Endometrial cancer is the most common gynecologic malignancy in the USA, accounting for 3.6% of all cancers (incidence rate of 26.1/100,000 women) and generally affecting postmenopausal women, with a median age at diagnosis of 62 years [
24]. Diagnostic hysteroscopy is an accurate and less invasive method for the evaluation of common gynecological disorders, such as premenopausal or postmenopausal abnormal uterine bleeding (AUB), endometrial hyperplasia, endometrial cancer, and infertility [
22]. A systematic quantitative review by Clark showed that the overall sensitivity and specificity of hysteroscopy for endometrial cancer were 86.4 and 99.2%, respectively [
25]. We performed a retrospective study on 948 patients who underwent hysterectomy and had ECC confirmed after a selective endometrial biopsy was accomplished under hysteroscopic guidance in 14 public hospitals. We showed that the hysteroscopy view had good sensitivity and an accuracy of around 54% in the diagnosis of EEC (Table
2). Moreover, the hysteroscopic view was able to significantly differentiate EEC and endometrial hyperplasia (Table
4). Interestingly, the operator opinion regarding the hysteroscopic findings had great variability in the different centers (correct diagnosis range, 91-14%), which could explain the results (Fig.

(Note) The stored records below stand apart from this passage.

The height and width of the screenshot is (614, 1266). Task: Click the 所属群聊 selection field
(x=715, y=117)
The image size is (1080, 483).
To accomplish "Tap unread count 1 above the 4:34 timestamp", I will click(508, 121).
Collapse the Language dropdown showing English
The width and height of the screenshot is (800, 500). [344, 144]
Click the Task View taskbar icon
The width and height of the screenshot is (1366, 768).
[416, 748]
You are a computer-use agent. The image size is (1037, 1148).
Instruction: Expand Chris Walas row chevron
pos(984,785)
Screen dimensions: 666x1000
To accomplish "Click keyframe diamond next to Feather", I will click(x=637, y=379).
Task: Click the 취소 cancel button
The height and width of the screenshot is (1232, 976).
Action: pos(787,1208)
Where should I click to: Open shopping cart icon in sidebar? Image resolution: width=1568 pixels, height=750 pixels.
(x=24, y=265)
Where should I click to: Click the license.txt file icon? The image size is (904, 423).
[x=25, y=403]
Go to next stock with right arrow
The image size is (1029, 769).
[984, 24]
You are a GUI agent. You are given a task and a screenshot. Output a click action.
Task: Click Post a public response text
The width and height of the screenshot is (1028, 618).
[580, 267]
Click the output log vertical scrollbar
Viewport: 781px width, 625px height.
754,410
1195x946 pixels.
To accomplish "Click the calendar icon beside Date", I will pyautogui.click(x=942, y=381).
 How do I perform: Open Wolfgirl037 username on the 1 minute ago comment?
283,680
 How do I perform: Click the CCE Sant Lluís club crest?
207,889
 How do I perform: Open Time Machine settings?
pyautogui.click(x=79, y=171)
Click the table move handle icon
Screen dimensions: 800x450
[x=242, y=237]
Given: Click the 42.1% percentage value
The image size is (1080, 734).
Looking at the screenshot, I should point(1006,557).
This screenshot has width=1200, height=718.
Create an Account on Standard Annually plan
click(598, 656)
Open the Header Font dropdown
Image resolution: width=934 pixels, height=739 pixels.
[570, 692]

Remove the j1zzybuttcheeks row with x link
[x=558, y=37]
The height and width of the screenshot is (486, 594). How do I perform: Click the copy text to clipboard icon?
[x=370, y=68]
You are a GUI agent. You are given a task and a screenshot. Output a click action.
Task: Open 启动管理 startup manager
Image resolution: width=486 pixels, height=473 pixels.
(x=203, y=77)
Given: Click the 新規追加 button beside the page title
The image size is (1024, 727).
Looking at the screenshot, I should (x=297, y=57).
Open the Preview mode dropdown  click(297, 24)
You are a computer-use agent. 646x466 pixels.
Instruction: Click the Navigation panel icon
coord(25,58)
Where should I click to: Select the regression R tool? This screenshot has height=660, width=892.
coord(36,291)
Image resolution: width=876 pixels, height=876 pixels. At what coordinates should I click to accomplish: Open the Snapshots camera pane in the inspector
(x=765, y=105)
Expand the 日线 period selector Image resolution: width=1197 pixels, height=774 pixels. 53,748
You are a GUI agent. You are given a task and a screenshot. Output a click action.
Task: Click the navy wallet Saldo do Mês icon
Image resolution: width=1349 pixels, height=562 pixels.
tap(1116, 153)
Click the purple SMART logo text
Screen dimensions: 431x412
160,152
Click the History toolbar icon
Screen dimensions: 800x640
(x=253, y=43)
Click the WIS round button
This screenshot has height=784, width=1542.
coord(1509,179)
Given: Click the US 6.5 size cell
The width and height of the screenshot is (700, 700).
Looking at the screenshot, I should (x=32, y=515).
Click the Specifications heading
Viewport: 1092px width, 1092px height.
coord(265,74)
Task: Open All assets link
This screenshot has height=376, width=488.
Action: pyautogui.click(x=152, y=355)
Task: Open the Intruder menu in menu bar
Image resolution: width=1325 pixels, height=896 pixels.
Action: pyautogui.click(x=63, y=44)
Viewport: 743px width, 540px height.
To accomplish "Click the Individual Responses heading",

1). These data emphasize the need for continuous training in referral centers to optimize and improve the ability to correctly define the diagnosis related to the vision [
26]. The second aim of our study was to evaluate hysteroscopic sampling in either diagnosing or excluding EEC. Many reports have debated the unreliability of endometrial biopsy pathology. In cases showing an AH, the possibility of underestimating an EEC is as high as 50% [
8‐
11]. This high rate of unrecognized endometrial cancers is firstly due to the difficulty in distinguishing between AH and EEC on endometrial biopsy specimens. The pathologic criteria defined by the World Health Organization (WHO) classification system are highly subject to individual interpretation, resulting in poor inter-observer reproducibility [
27]. Secondly, various techniques for endometrial biopsy, such as blind office-based procedures, hysteroscopy sampling, and dilatation and curettage (D&C), showed varied accuracy at differentiating between AH and EEC [
28,
29]. Hysteroscopy can provide direct visualization of the endometrial cavity, thereby allowing a targeted biopsy or excision of the lesions identified during the procedure [
18]. The progress of techniques and technology, when combined with improvements in understanding endometrial endoscopic imaging, have enabled hysteroscopy to supply the pathologist with biopsies that are reliably fashioned under the targeted vision [
19,
20,
29]. Nevertheless, a recent meta-analysis has shown different results, evidencing poor diagnostic performance of the targeted biopsy with hysteroscopy compared to endometrial resection in the diagnosis of EEC [
16]. By contrast, in our series, we showed that a hysteroscopic-driven histology had good sensitivity and accuracy of > 75% in correctly diagnosing EEC. The use of hysteroscopy-driven biopsy underestimated the disease in only 194 cases (a diagnosis of normal endometrium or non-atypical hyperplasia in 9 cases [0.9%] and AH in 185 cases [19.5%]) (Table
2). Notably, in 40 cases in which the biopsy pathology underestimated EEC with a diagnosis of AH, hysterscopic diagnosis identified the cancer. We did not find a significant difference between hysteroscopic (micro-scissors or electrodes) and resectoscopic techniques in obtaining samples for histology, confirming that the key factor is likely not the chosen biopsy technique but rather hysteroscopic guidance in terms of target selection (Table
4). Moreover, in accordance with previous results, we evidenced that the operating room setting was significantly more associated with a correct diagnosis compared to an office setting. This finding is likely related to the possibility of obtaining more material for the pathologist, which may be limited in an office setting due to the time required and possible pain for the patient. Staging at surgery evidenced a good prognosis in most cases with a biopsy diagnosis of AH (stage I Figo in 97%) (Table
5).
Table 2
Hysteroscopy view diagnosis and biopsy pathology results obtained by hysteroscopy-guided sampling in 948 eligible women undergoing hysterectomy due to endometrioid EC
Hysteroscopy view Normal Polyp Hyperplasia Carcinoma Other | 11 172 219 514 32 | 1.16 18.14 23.10 54.21 3.37 |
Biopsy pathology Normal endometrium Non-atypical hyperplasia Atypical Hyperplasia Endometrioid carcinoma Serous Clear cell carcinoma Insufficient tissue | 3 6 185 722 10 3 15 | 0.31 0.63 19.51 76.16 1.05 0.31 1.58 |
In conclusion, our study supports the choice of diagnostic hysteroscopy and hysteroscopic-driven biopsy in the diagnosis of EEC. This approach can result in excellent performance when hysteroscopy and pathology diagnoses are combined to limit the possibility of undertreating patients with endometrioid carcinoma.